There is another problem as well. Sometimes the government requires a certain information to be collected but only of a certain class of people. Businesses then will enforce that across everyone. The mind's numbed robots you're dealing with will simply refuse you service because you're not complying with their policy even though the law doesn't require this. I can give you an example that I had a couple weeks ago and this is the first time it's ever happened to me. When traveling to the United States covid contact tracing information is still required to be collected for people who are not citizens or lawful permanent residents and maybe one other class of people. Visitors tourists etc are required to provide contact information and a location where they're staying. This is very clear when you go look up travel information and it always lists that this information is required except for citizens etc. this time when I was flying Delta and Korean Air they asked me for this information and I told them that I do not have to provide it because I am a US citizen and you can validate that because I have a US passport. They told me it was required for them to collect it and to refer to border controls policies and the cdc's policies. So I pulled it up on my phone the government website and showed them that this is not required of US citizens. Apparently Delta and sky teams policy recently changed that they require this information of all people traveling to the United States without exception. They showed me their internal memo that did not list the exceptions but curious enough it did list the government websites that should be referred to for more information on why they're collecting it. Those same websites that list that citizens do not have to provide this.

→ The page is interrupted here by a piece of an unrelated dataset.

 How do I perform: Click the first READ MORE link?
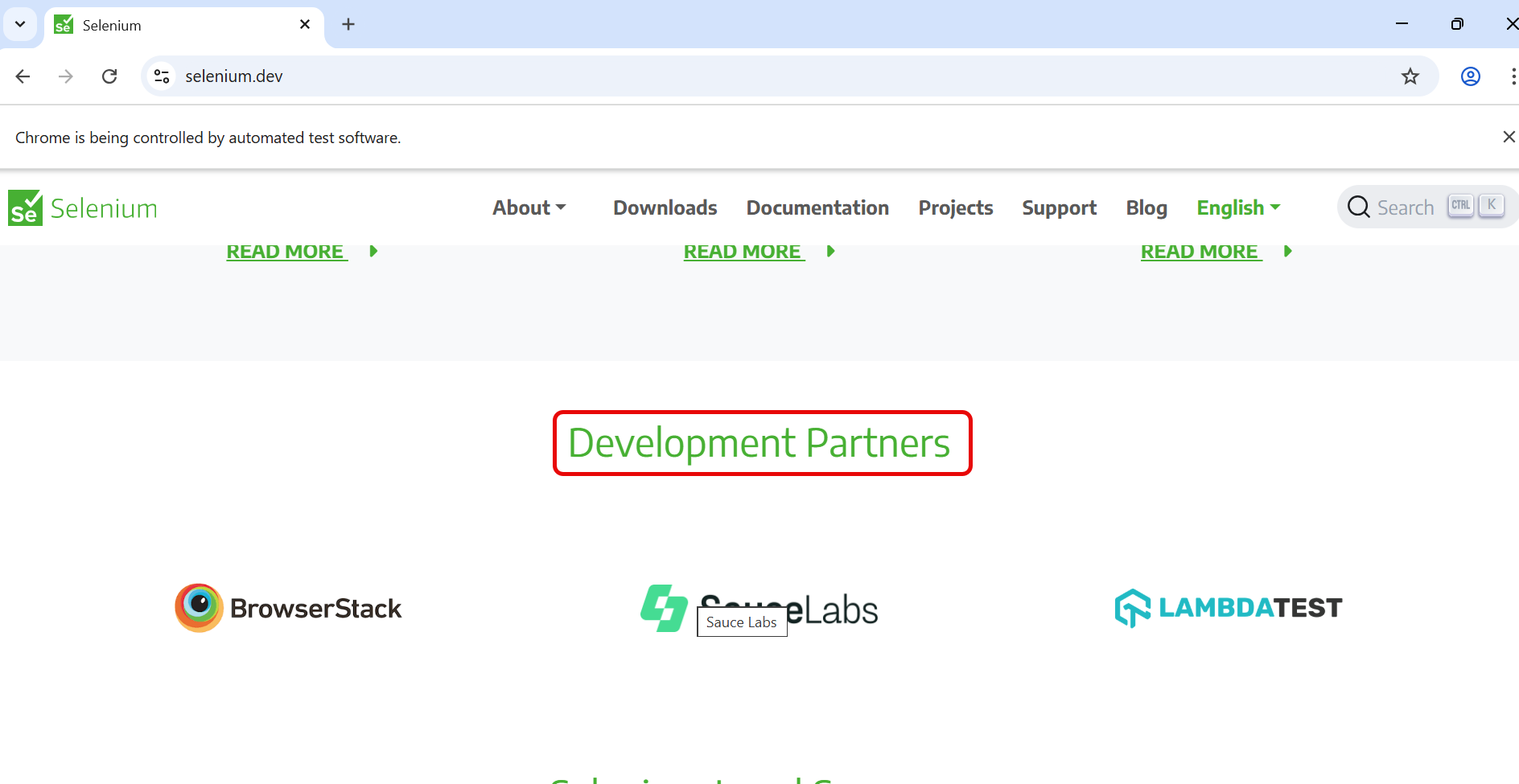click(286, 251)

This is the kind of violation that should cause an airline to be shut down because they are refusing re-entry into someone's home country for a policy that has nothing to do with the law. Of course there is no escalation point no one to call You're simply stuck overseas refused to give a boarding pass for your flight.

By @cess11 - 4 months
Blood donations might be a better example to use as a basis for reasoning about the horrid information commerce we've given existence to.
By @rcpt - 4 months
You should be able to sell your organs
By @Havoc - 4 months
The data isn’t the problem. Big Techs methods of monetising it is.